Remember When: Remembering Ann, Paul, Beauford and Allaja

Published 3:59 pm Thursday, January 4, 2018

A very sad Christmas for the families who lost loved ones during the holidays! Long term friend Scott Camp now has to deal with the passing of his beloved Ann. Scott suffered a stroke that put him in assisted living after presiding over the Memorial Day services provided by the Veterans of Foreign Wars and the American Legion for so many years. He even asked me to be their speaker one year!

I met Paul E. Nelson when he was briefly a fellow columnist for the TDB several years ago. He and I, and Carroll Rogers, were selected to appear as “storytellers” at some kind of celebration at Harmon Field, also several years ago. Whatever it was, they haven’t done it anymore; I hope our performances did not lead to the demise!   
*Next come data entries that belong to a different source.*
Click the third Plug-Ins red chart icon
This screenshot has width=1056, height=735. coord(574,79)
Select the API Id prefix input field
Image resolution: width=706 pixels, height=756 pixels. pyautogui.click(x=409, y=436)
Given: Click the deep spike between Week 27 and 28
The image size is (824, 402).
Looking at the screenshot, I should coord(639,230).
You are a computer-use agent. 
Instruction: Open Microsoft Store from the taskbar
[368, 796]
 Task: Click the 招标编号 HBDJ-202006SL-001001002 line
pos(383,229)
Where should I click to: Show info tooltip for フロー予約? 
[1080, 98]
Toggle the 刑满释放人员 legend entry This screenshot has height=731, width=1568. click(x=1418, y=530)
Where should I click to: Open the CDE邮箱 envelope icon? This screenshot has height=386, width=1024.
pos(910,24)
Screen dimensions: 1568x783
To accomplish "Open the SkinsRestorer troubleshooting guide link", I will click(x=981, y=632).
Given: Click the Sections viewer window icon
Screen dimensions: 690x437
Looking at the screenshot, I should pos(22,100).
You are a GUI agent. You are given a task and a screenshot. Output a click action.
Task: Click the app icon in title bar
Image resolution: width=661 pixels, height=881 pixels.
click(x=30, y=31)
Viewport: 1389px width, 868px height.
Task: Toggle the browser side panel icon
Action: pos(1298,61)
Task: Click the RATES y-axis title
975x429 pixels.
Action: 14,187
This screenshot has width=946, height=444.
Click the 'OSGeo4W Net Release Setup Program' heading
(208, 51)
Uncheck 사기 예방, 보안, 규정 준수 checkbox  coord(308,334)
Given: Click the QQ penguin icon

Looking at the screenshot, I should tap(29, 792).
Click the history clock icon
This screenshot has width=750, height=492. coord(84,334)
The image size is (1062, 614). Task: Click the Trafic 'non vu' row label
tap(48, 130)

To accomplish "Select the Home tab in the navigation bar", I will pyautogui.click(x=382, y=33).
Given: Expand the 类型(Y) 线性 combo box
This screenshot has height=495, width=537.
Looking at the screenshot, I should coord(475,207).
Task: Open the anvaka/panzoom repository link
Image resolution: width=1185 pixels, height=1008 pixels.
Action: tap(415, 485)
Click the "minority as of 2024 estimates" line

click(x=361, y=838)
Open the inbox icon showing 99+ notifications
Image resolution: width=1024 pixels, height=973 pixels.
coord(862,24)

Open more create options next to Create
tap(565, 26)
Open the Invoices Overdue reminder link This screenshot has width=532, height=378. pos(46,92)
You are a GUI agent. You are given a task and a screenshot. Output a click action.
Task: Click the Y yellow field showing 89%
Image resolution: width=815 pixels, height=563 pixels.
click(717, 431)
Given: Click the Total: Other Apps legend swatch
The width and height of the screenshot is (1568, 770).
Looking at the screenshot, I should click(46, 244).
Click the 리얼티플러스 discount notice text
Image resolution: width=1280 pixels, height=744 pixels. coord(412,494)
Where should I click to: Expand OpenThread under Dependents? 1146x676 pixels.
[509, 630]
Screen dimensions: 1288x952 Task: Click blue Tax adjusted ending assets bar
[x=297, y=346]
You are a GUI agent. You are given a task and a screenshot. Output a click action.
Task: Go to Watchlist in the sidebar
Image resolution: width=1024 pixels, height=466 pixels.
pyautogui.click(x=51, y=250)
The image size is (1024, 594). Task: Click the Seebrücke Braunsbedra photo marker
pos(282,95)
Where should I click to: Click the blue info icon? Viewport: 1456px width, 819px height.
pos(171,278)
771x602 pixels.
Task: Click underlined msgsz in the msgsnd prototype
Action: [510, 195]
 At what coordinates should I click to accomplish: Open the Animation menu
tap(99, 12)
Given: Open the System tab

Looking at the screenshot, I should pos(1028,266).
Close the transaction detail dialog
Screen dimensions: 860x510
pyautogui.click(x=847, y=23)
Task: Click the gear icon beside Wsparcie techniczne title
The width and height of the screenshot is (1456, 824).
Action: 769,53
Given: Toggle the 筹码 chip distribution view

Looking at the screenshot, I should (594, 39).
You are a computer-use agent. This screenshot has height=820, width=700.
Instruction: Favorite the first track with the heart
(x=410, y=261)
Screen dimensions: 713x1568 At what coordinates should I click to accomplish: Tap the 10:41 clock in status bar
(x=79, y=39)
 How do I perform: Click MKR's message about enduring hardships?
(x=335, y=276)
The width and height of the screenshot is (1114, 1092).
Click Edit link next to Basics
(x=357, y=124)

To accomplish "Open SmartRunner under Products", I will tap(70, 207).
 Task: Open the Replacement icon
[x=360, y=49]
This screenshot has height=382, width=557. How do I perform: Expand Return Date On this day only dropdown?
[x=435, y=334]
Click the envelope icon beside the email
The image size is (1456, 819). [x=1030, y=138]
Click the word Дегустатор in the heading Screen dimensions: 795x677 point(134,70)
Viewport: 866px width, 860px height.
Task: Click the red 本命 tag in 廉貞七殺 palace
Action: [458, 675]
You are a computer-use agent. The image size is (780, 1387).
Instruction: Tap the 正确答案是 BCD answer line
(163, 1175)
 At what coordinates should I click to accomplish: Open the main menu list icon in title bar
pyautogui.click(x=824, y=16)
Beauford Arledge used to show us around the Silver Creek Baptist cemetery when my cousin Ann came from Charlotte to look for our ancestors’ graves. Seems that nearly every cemetery in Polk County has some! Beauford later wrote a book of reminiscences about the Green River Cove community. I traded one of mine for one of his, and then wrote a review of his for the TDB. When I visited him at White Oak a few months ago, he said he had sold nearly all of his.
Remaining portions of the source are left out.